IMO if you have something like 40 gallons you will be able to do a lot of dunking before you see a meaningful drop with the element circuit working.  And I understand that the run off the bird will cool as it dribbles, but again it will be a small volume cooled per dunk.  I would be shocked if 1-bird dropped 40 gallons half a degree.


Let's round up and say 1-bird equals 1-degree drop and a 4 minute recovery for 1 degree based on your 20minutes for 5degrees.  That would mean theoretically it would just barely keep up with 15 birds per hour.  Doubt many of us BYC folks process at that rate sustained.

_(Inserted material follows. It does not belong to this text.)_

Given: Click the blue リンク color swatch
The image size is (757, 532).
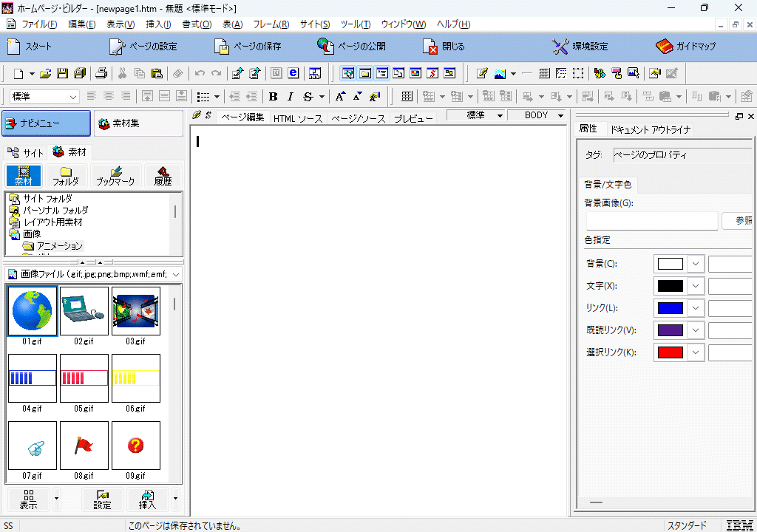Looking at the screenshot, I should 671,308.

Bit long winded but I think you are building a nice rig and are overly cautious about it's capability.  A big volume of water like that will help maintain temp and stay cleaner longer.

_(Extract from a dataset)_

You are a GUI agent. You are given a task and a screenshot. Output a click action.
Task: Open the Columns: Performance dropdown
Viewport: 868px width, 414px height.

The family I have helped process birds with uses a turkey deep fryer with the propane flame set very low and with that 3-4 gallons temp isn't an issue.


Also figure recovery isn't a chill then start, it can be in real time while you are dunking birds.

post #9 of 83
I've thought about doing a scalder as well, haven't yet because I want to get a plucker first keep us updated how your recovery time works out, that is the only thing I question with an electric unit
post #10 of 83
Thread Starter 

I got deep into the math yesterday trying to see how long my whole processing would take. I double checked my heating time by converting watts to BTUs and it looks like just a little more than 6 hours to bring 40 gallons to temp matching my other estimate.  Assuming 8 birds (which is a total shot in the dark) per run scalding will take 5 minutes, then a 20 minute recovery before the next batch starts. Rounding up to  30 minutes per 8 birds the scalder should allow me to process 16 or more birds per hour. Which leaves 3.75 minutes per bird to pluck, clean and get them on ice before the next birds come off the scalder. We're using a plucker that takes about 30 seconds and does 4 birds at a time. I agree with you Birds4Kids, I don't think my team of poorly trained, bloody marry infused, saturday morning buddies will be able to keep up with the scalder even with conservative numbers. 

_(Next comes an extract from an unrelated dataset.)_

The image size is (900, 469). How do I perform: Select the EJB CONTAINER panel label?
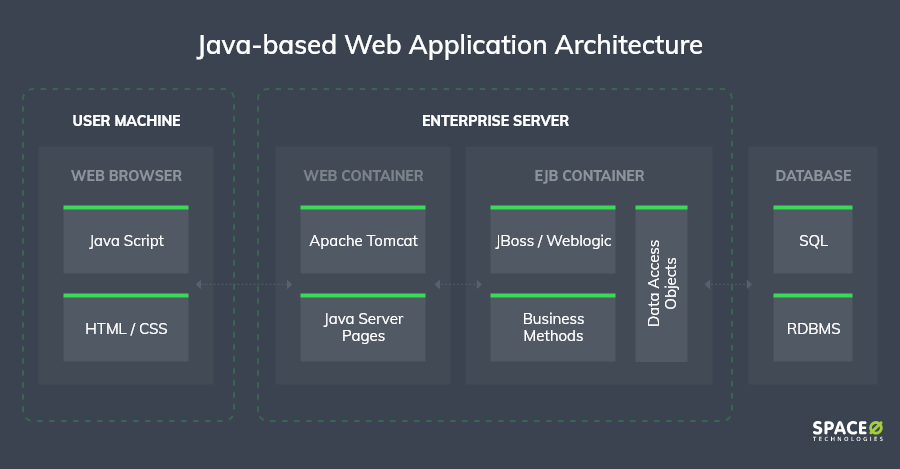point(589,176)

I was going to use a turkey fryer for all this but it seemed that folks were equally frustrated with that method creating a bottle neck as well. If I ran a hose from my hot water line I could cut the initial warm up to just a couple hours. I was bumming about the 6 hour warm up but since the whole shebang is on a thermostat I can just plug it in the night before and once it gets to temperature it should't 


The plastic barrel cost me $15 but was already laying around

The heating element was $11

adapter kit was $9

Thermostat was $48

14 gauge extension cord (for wiring thermostat) $10


Cost: $93


I'll need to fit a drain on it somehow. It would be best to elevate the whole unit so i could just fix the drain to the very bottom and drain off some dirt/sediment that collected to keep the water cleaner. Another DIY scalder builder cut the top of the barrel and inverted it to make a stand. I like his simplicity but I like the idea of keeping my barrel intact for stability for heat retention I can put the lit back on and crack the vent. Building a short stand out of scrap material wouldn't take much. I may even just sit it on blocks to see if it all works before I spend any time building a stand.